COSE DA FARE:
1 > Elenca tutti i materiali che, secondo il testo sulla silicosi, rientrano tra i campioni massivi della banca dati dell'Inail.
2 > Trascrivi senza alcuna modifica la parte del testo sulla silicosi che comincia con "La silicosi è" e prosegue fino a "spesso sia sottovalutata.".
3 > Porta avanti il testo sulla silicosi a partire dall'ultima frase riportata.

La silicosi è una malattia silenziosa che uccide ogni anno 400 persone. A provocarla è la silice cristallina, il cui acronimo è Slc, ovvero un minerale che deriva dalle rocce vulcaniche, un composto chimico cancerogeno conosciuto da decenni, sebbene spesso sia sottovalutata.
Si tratta di un quarzo la cui malattia professionale, la silicosi, è una delle prime malattie professionali riconosciute in Italia, fin dal lontano 1943. L’Inail identifica la silicosi come una “tecnopatia dalle gravi conseguenze invalidanti”.
Cos’è la silice cristallina
Legati tra loro, silicio (Si) e ossigeno (O) rappresentano il 74% in peso della crosta terrestre. Spesso questi due elementi sono legati ad altre sostanze e rappresentano i silicati, ma talvolta si legano tra loro senza altri elementi, formando la silice (SiO2). La silice cristallina è la forma più comune di questo composto.
Una polvere aerodispersa è considerata silicotigena se contiene almeno 1% in peso di silice cristallina. L’Inail ha elaborato la “banca dati esposizione silice” che contiene i dati di campioni ambientali di polveri respirabili e di campioni massivi, ovvero materie prime, frammenti di rocce, fanghi di processi industriali e di polveri sedimentate sulle superfici dei luoghi di lavoro. Questi dati descrivono bene l’esposizione professionale alla silice cristallina per settore produttivo e per mansione.
Perché la silice cristallina è nociva
La silice cristallina si sprigiona soprattutto durante la lavorazione industriale di ceramiche, malte e mattoni. Si tratta di polvere la cui dimensione è inferiore a 10 micrometri, se inalata si accumula nella parte profonda dei polmoni, ovvero nella zona alveolare, provocando l’irritazione del tessuto polmonare e infiammazione (la silicosi). Si ha quindi difficoltà respiratoria, tosse, bronchiti ricorrenti.
Nel tempo i polmoni si danneggiano (fibrosi polmonare) e il sistema immunitario si altera, aumentando la suscettibilità del paziente ad altre infezioni polmonari. La situazione peggiora sempre di più: si tratta di una malattia irreversibile e incurabile.
La silicosi cronica si manifesta dopo un periodo di latenza più o meno lungo, normalmente decenni, anche dopo che si è interrotto l’esposizione. La gravità della malattia è direttamente proporzionale all’entità e alla durata dell’esposizione.

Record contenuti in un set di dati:
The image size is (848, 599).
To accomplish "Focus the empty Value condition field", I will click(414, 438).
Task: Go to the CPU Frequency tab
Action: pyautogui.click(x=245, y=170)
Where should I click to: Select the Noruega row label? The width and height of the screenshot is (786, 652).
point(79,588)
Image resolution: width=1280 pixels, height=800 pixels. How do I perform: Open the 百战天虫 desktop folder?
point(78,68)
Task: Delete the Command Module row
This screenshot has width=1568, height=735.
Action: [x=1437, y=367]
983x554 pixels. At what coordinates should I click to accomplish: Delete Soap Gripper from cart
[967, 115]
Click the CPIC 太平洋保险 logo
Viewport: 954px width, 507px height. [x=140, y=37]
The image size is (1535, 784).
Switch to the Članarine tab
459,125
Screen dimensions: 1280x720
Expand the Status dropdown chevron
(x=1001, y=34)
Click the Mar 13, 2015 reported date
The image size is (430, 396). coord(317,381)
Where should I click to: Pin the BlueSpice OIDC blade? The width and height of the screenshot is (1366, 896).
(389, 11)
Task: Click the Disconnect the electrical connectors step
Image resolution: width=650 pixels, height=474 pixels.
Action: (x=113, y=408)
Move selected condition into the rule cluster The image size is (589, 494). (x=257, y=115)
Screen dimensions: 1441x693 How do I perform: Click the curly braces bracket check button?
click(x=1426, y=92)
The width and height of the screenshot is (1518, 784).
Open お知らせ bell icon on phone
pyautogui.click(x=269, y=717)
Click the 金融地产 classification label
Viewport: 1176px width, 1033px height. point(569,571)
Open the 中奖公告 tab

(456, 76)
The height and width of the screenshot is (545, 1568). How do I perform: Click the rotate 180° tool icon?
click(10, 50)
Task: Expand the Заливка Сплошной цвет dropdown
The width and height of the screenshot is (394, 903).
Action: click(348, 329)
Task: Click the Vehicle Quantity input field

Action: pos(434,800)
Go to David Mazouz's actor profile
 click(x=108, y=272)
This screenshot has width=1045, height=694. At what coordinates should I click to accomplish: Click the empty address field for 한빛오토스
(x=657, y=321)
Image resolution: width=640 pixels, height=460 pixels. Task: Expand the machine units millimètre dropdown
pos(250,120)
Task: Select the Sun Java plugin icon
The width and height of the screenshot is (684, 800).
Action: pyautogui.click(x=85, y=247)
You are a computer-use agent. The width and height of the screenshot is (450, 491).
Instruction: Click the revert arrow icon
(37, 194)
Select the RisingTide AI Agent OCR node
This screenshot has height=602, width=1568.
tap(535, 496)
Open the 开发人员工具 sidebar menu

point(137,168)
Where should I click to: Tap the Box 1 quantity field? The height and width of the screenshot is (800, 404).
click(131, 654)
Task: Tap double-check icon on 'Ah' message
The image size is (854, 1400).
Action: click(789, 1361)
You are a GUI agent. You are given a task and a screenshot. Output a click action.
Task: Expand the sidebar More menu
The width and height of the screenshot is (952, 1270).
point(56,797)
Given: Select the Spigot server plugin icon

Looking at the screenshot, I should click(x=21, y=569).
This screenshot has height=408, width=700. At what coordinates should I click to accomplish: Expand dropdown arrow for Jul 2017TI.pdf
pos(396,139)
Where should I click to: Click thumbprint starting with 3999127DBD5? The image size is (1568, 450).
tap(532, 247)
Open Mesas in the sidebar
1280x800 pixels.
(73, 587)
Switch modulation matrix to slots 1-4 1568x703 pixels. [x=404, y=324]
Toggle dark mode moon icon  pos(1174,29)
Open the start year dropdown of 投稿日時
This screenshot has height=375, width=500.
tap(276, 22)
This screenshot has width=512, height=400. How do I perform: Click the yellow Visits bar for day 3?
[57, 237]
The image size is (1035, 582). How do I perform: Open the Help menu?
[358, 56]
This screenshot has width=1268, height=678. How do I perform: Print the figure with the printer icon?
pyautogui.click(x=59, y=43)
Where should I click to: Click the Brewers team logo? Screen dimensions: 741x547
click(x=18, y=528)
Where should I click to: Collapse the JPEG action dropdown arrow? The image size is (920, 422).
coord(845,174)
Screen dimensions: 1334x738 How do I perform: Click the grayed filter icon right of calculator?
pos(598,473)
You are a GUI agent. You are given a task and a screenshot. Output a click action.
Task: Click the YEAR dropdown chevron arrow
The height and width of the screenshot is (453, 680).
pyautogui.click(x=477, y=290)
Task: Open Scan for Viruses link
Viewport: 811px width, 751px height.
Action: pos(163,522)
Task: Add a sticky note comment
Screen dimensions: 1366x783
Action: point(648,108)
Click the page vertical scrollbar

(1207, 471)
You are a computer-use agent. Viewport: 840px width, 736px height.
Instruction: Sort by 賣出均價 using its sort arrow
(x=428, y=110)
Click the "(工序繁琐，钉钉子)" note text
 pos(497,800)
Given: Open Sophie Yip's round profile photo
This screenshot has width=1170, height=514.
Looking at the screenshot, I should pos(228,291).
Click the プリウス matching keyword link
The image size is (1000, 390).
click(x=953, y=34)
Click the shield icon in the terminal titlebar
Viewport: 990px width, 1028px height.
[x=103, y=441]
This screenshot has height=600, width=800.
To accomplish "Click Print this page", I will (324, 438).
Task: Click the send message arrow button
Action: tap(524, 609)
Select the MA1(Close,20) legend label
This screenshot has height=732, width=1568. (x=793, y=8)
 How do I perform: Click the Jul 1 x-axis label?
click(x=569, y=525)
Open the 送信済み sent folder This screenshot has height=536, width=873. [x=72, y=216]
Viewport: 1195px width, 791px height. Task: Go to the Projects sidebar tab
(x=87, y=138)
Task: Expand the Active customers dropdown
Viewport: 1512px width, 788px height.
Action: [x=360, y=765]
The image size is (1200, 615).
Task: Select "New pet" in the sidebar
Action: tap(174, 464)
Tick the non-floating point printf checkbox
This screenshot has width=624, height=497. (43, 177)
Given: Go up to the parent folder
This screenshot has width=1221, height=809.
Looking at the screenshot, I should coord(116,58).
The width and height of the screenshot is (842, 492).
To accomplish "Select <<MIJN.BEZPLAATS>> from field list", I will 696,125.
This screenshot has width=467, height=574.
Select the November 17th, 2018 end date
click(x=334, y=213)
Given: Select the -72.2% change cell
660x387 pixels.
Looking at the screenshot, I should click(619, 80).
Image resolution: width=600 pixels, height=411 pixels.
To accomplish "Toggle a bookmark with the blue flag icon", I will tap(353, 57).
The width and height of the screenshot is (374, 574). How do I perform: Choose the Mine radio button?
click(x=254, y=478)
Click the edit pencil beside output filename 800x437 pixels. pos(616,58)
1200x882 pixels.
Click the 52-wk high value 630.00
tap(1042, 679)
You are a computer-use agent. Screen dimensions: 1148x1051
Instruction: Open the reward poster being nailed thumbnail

RISULTATI IN ORDINE:
1 >
- Materie prime
- Frammenti di rocce
- Fanghi di processi industriali
- Polveri sedimentate sulle superfici dei luoghi di lavoro

2 >
La silicosi è una malattia silenziosa che uccide ogni anno 400 persone. A provocarla è la silice cristallina, il cui acronimo è Slc, ovvero un minerale che deriva dalle rocce vulcaniche, un composto chimico cancerogeno conosciuto da decenni, sebbene spesso sia sottovalutata.

3 >
La silicosi rappresenta solo l’inizio della malattia, poiché essa normalmente progredisce e genera ulteriori gravi complicazioni, quali silico-tubercolosi, tumori polmonari e malattie autoimmuni.
I lavoratori a maggior rischio sono quelli che movimentano o inducono l’esplosione di roccia e sabbia: minatori, lavoratori nelle cave, tagliatori di pietre preziose, chi utilizza abrasivi di roccia o sabbia contenenti silice (ceramisti, muratori, marmisti). I settori più interessati sono i cementifici, le fonderie, le vetrerie, le ceramiche artistiche, i piastrellifici e colorifici ceramici, la lavorazione del cotto, i laterizi e le terracotte, gli orafi, il cantiere della TAV, l’agricoltura, l’estrazione di minerali in miniera, gli scavi, la riparazione delle strade, la pulizia delle superfici di edifici, la sabbiatura, gli odontotecnici, la ricostruzione e l’applicazione di unghie finte, la produzione di materassi.
La normativa sulla silice cristallina
Nelle lavorazioni in cui è prevista la presenza di silice libera cristallina respirabile (ad esempio nelle imprese edili che effettuano demolizioni, taglio di pavimenti, sabbiatura, levigatura, lavori comportanti esposizione a polvere di silice cristallina respirabile) è obbligatorio valutare il rischio mediante misurazioni sul campo.
Dal 2020 l’Italia ha introdotto un valore limite di esposizione professionale (Vle) pari a 0,1 mg/m3.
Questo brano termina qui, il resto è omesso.